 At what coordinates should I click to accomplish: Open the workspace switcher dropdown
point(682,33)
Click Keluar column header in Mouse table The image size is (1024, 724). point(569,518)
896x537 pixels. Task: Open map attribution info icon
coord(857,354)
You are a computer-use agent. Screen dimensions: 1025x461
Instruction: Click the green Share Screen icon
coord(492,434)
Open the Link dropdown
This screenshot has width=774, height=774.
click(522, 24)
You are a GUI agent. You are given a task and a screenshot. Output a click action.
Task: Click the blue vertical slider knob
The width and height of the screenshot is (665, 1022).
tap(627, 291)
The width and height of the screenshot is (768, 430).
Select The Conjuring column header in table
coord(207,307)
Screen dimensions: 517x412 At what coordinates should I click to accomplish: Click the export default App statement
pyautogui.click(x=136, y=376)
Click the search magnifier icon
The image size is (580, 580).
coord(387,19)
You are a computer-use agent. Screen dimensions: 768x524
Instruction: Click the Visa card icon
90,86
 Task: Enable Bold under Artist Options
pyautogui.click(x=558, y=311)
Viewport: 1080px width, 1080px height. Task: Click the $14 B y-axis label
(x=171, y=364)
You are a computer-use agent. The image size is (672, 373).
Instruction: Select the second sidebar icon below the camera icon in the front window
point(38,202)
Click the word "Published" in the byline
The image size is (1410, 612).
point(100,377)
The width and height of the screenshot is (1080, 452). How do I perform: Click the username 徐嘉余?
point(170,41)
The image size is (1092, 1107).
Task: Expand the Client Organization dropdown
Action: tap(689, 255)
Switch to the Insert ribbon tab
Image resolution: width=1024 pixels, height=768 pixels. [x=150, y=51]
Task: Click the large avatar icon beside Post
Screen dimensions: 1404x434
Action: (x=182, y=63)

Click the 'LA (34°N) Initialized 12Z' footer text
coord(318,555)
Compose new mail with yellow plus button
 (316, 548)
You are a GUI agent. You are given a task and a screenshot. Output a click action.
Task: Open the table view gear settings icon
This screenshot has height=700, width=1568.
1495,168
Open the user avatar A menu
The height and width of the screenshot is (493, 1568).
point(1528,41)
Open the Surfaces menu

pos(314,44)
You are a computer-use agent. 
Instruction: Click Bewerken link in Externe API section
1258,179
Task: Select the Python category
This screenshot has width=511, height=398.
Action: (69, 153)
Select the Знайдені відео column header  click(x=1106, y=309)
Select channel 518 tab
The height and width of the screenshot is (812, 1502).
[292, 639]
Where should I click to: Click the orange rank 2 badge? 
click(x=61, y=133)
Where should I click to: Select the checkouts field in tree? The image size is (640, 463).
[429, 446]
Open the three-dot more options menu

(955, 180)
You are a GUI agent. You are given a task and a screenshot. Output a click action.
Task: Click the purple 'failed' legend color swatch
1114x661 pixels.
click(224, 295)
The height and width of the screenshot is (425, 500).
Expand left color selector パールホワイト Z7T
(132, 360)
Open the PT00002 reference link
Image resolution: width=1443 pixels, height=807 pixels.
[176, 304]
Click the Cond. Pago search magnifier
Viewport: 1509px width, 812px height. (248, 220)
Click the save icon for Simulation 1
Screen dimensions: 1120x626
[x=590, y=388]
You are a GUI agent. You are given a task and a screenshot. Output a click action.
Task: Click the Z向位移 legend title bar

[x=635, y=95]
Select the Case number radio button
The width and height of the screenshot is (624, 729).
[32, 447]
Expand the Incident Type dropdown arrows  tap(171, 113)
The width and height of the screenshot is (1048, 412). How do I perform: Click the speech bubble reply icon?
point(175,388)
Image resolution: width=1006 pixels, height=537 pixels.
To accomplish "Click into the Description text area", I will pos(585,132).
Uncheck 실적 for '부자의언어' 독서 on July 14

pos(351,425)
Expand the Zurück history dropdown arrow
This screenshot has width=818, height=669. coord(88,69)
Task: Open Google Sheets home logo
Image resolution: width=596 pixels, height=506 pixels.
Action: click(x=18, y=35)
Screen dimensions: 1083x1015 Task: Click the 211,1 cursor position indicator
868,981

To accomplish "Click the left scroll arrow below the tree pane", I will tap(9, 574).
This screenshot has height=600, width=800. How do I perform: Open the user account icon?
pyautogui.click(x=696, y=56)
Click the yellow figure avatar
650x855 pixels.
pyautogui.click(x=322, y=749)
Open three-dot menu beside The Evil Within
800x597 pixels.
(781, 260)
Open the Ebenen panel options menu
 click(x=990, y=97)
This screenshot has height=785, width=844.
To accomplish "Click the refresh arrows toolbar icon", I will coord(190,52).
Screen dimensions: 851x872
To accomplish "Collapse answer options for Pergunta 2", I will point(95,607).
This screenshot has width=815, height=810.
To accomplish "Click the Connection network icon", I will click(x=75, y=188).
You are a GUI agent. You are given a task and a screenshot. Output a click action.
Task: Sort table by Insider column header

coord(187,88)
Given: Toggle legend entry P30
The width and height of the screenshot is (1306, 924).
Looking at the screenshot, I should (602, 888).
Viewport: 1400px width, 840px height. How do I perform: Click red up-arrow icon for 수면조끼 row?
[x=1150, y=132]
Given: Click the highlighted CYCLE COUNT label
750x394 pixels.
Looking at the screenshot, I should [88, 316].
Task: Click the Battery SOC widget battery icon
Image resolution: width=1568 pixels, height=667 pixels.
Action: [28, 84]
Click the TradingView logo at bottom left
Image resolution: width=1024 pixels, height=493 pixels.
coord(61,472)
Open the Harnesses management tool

* * *

* [WORK ITEM]: Give an exact copy of the lines above, from the top of the records to the line that contains "The width and height of the screenshot is (768, 430).", taking in both ends.

* [TASK RESULT]:
 At what coordinates should I click to accomplish: Open the workspace switcher dropdown
point(682,33)
Click Keluar column header in Mouse table The image size is (1024, 724). point(569,518)
896x537 pixels. Task: Open map attribution info icon
coord(857,354)
You are a computer-use agent. Screen dimensions: 1025x461
Instruction: Click the green Share Screen icon
coord(492,434)
Open the Link dropdown
This screenshot has width=774, height=774.
click(522, 24)
You are a GUI agent. You are given a task and a screenshot. Output a click action.
Task: Click the blue vertical slider knob
The width and height of the screenshot is (665, 1022).
tap(627, 291)
The width and height of the screenshot is (768, 430).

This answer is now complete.